### Task to carry out
Search the records for the string "named". Copy each line where it occurs.
START Supplied material
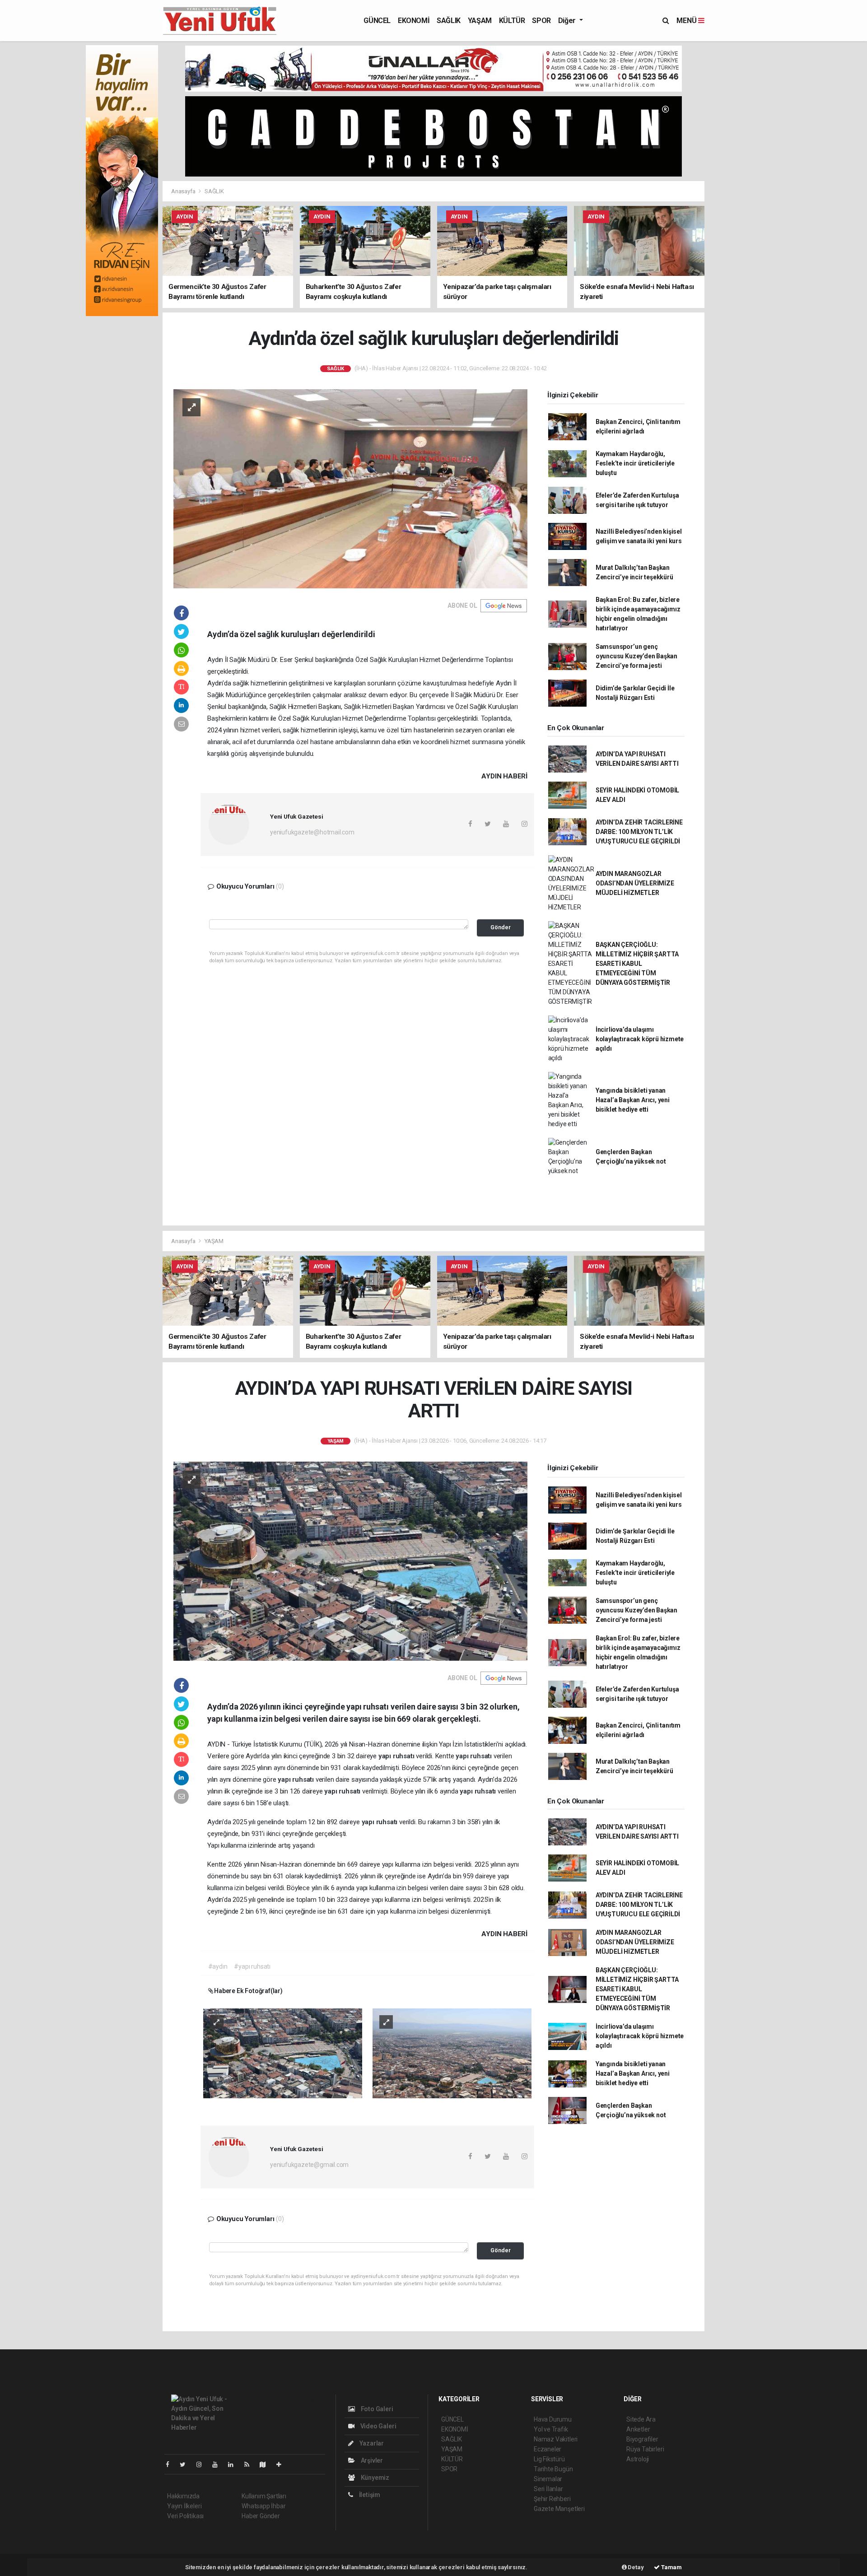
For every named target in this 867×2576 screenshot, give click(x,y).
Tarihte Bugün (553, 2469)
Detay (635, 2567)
END Supplied material
START Supplied material
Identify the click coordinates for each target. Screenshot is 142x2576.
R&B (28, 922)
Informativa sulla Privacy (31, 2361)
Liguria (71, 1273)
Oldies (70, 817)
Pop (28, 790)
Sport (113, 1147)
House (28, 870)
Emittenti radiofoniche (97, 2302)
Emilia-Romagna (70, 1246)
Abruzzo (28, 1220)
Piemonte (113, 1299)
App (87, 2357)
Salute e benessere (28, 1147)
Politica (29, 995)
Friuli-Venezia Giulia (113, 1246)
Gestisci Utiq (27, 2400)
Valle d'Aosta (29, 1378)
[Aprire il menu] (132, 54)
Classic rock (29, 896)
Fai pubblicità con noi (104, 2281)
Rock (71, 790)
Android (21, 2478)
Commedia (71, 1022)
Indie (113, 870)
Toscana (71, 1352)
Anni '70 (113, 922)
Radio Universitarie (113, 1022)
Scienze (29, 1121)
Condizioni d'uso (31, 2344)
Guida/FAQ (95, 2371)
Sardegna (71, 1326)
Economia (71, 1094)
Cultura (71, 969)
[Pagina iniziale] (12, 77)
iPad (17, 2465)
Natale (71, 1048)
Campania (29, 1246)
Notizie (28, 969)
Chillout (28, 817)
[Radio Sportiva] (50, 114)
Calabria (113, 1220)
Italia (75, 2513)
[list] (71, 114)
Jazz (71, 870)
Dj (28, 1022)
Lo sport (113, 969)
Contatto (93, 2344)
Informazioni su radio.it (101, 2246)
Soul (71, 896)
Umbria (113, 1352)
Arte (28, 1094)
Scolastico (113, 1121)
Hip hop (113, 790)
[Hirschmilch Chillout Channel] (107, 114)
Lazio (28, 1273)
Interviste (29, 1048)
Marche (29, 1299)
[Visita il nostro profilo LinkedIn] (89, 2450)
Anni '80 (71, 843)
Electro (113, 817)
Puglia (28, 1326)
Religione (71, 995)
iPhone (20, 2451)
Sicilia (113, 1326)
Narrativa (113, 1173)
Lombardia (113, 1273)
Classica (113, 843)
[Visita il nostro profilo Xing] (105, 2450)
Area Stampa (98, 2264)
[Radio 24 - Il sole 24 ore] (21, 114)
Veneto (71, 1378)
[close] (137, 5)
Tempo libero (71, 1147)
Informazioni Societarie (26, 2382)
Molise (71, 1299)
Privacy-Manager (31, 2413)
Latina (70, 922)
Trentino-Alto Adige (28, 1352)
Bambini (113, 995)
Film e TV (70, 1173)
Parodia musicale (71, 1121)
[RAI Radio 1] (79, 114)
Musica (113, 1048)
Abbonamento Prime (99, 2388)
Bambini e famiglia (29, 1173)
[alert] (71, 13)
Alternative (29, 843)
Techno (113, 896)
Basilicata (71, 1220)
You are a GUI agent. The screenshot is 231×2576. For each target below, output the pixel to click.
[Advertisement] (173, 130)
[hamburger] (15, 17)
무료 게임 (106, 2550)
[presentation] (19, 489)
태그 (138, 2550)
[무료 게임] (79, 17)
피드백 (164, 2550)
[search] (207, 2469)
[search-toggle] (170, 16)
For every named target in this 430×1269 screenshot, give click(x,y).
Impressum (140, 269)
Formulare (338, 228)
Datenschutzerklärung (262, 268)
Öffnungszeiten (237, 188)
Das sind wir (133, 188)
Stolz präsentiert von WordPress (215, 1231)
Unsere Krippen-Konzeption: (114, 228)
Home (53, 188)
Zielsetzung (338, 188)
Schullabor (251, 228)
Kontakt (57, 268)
END Supplied material
### Answer for the task
For every named target in this 867×2576 screenshot, give click(x,y).
For every named target in this 430×1269 screenshot, give click(x,y).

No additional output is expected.